Il trauma e il suo posto nel cervello. Come la psicoterapia agisce sui ricordi traumatici.

Vera Longhena

Nella parte del nostro sito dedicata a descrivere di cosa ci occupiamo, abbiamo descritto il trauma come uno strappo che mette duramente alla prova la nostra resilienza, cioè la capacità di far fronte in maniera positiva alle difficoltà della vita. Si tratta di un evento doloroso ed estremamente stressante che squarcia l’equilibrio psico-fisico di una persona. Per dirla in una parola, il trauma è una ferita. Ma le ferite si possono curare, attraverso la terapia psicologica.

Alcuni ricercatori italiani sono riusciti a farsi un’idea precisa di cosa accade al cervello quando rievoca un trauma ancora attivo e poi come muta a livello neurologico, una volta che il trauma è stato elaborato e superato. Si tratta di uno studio basato sul trattamento del trauma a San Giuliano di Puglia nel Molise a dieci anni dal terremoto; hanno condotto tale ricerca l’Associazione Emdr Italia (tecnica psicoterapica di desensibilizzazione e rielaborazione del trauma, attraverso movimenti oculari www.emdr.it),  il Cnr (Consiglio Nazionale delle Ricerche) e l’Università di Tor Vergata.

La memoria dell’evento traumatico “resta congelata nelle reti del cervello in modo non funzionale, l’informazione non può essere elaborata e continua a provocare patologie” spiega Isabel Fernandez, presidente di Emdr Italia.

Congelare un ricordo, a differenza di quanto si possa istintivamente pensare, non è salvifico e non protegge dal dolore: un ricordo congelato non è innocuo, ma anzi provoca blocchi profondi sia emotivi che psichici. Infatti, quasi senza esserne consapevole, una persona impiegherà sforzi notevoli a tenere questa memoria sotto controllo, perché non la può considerare dimenticata una volta per tutte, ma ne teme costantemente l’attacco.  Vari sono i disturbi che derivano da questa gestione del trauma: disturbo post traumatico da stress (Ptsd), attacchi di panico, dissociazione e malesseri generali, quali ansia.

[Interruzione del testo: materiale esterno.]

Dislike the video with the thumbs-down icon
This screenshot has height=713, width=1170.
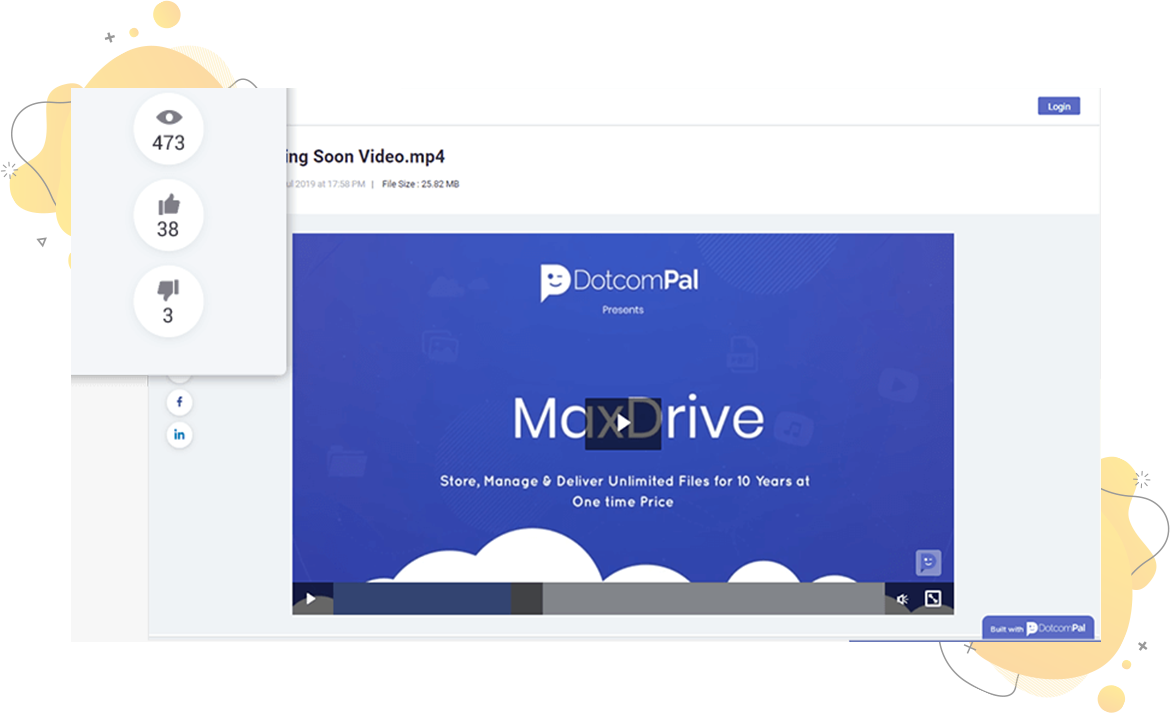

Inoltre, molto più spesso di quanto si pensi accade che il trauma congelato si ripeta nel quotidiano sottoforma di traumi differenti, ma analoghi, magari più piccoli, che paiono ininfluenti. Questi episodi reiterati sono un messaggio per la persona, da parte del trauma congelato: quest’ultimo vuol dire “Guarda che in verità non mi hai potuto dimenticare, sono rimasto in una tua memoria non consapevole e vado elaborato per essere definitivamente superato! Occupati di me, non far finta che io non esista!”

La fatica fatta per tenere dimenticato e silente il ricordo di un evento traumatico e le emozioni ad esso associate è così onerosa, che gli studiosi hanno rivelato come in una persona, che soffre di disturbo post traumatico da stress, si riduce l’ippocampo, cioè il centro di controllo della memoria. Questa non è, però, una condizione irreversibile: la terapia psicologica decongela il trauma, permette di guardalo, sentirlo, elaborarlo e gli trova persino un posto nuovo nel cervello.

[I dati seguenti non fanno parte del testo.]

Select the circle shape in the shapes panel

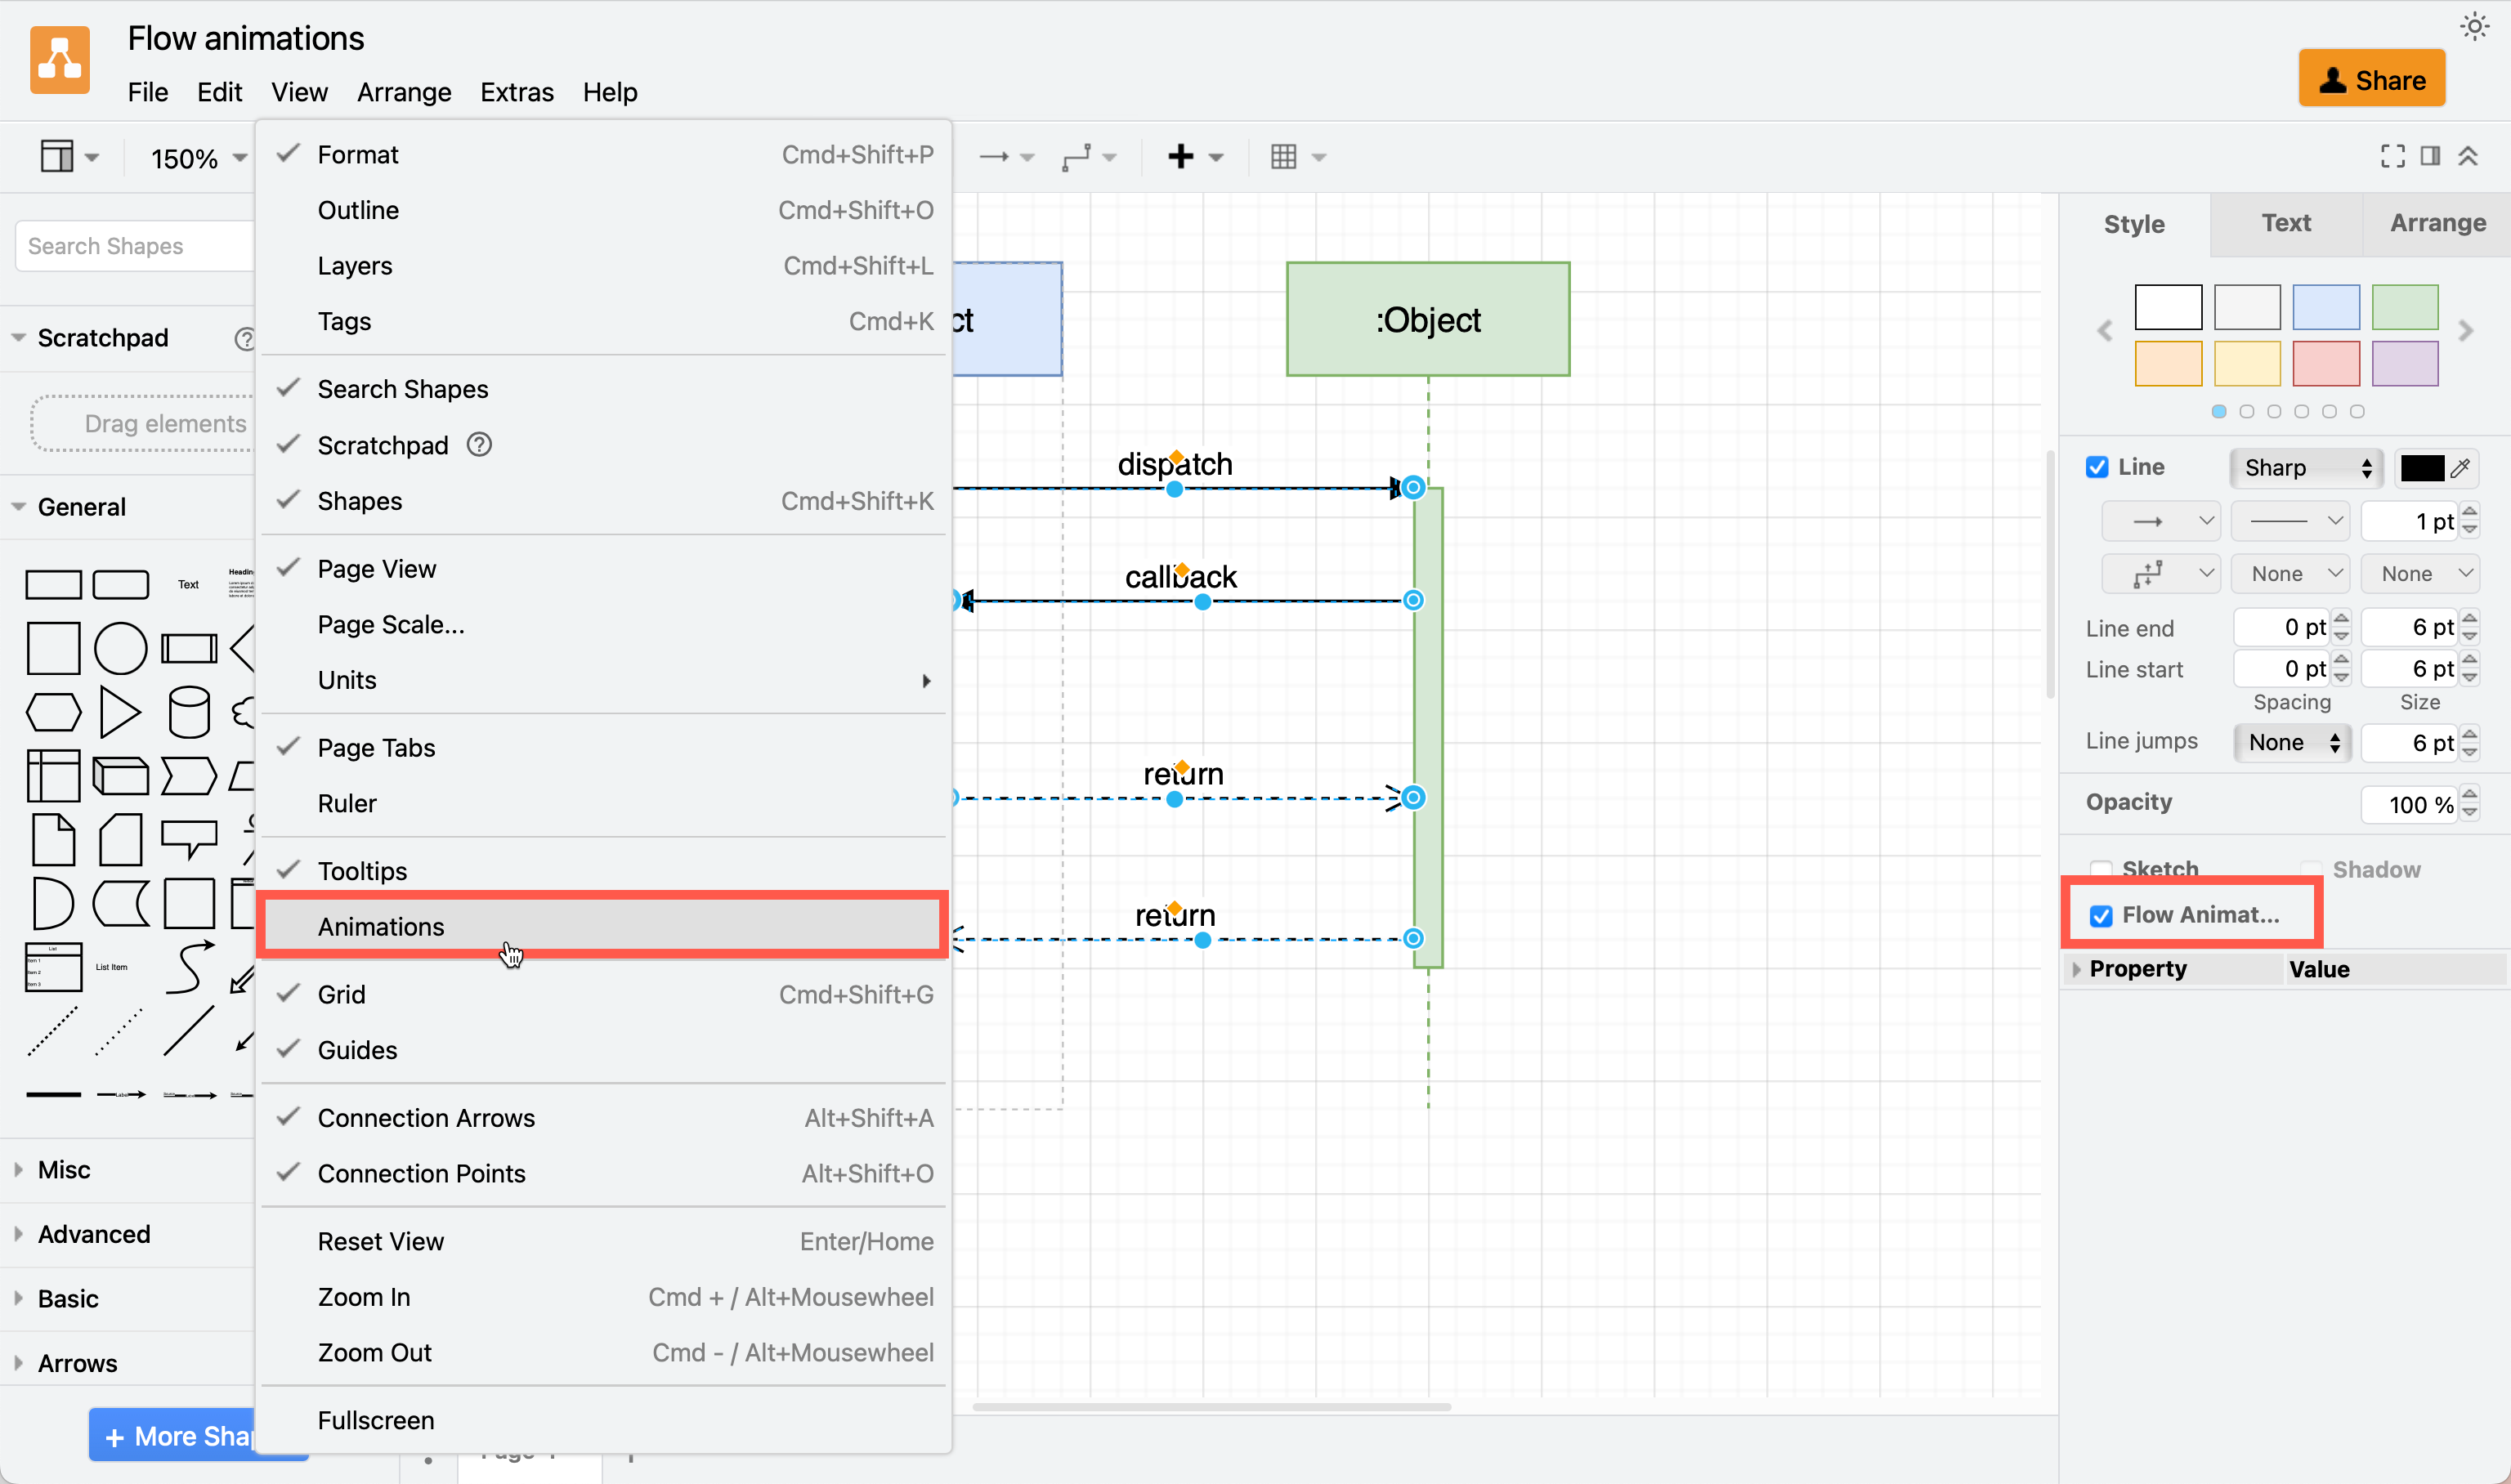tap(121, 647)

“L’elaborazione degli eventi traumatici si muove da aree [del cervello] che sviluppano le immagini patologiche del trauma a regioni del cervello con un ruolo di tipo cognitivo e associativo, le cui attività permettono di regolare i ricordi dell’evento traumatico e di eliminare e controllare le emozioni negative a esso collegate”, spiega G. Di Lorenzo del Dipartimento di medicina dei sistemi dell’Università di Roma Tor Vergata. In altre parole, una terapia psicologica ben condotta, porta a trasformare il modo di ricordare il trauma: non lo fa dimenticare, ma rende possibile averne memoria senza far automaticamente rivivere le sensazioni negative e le angosce correlate.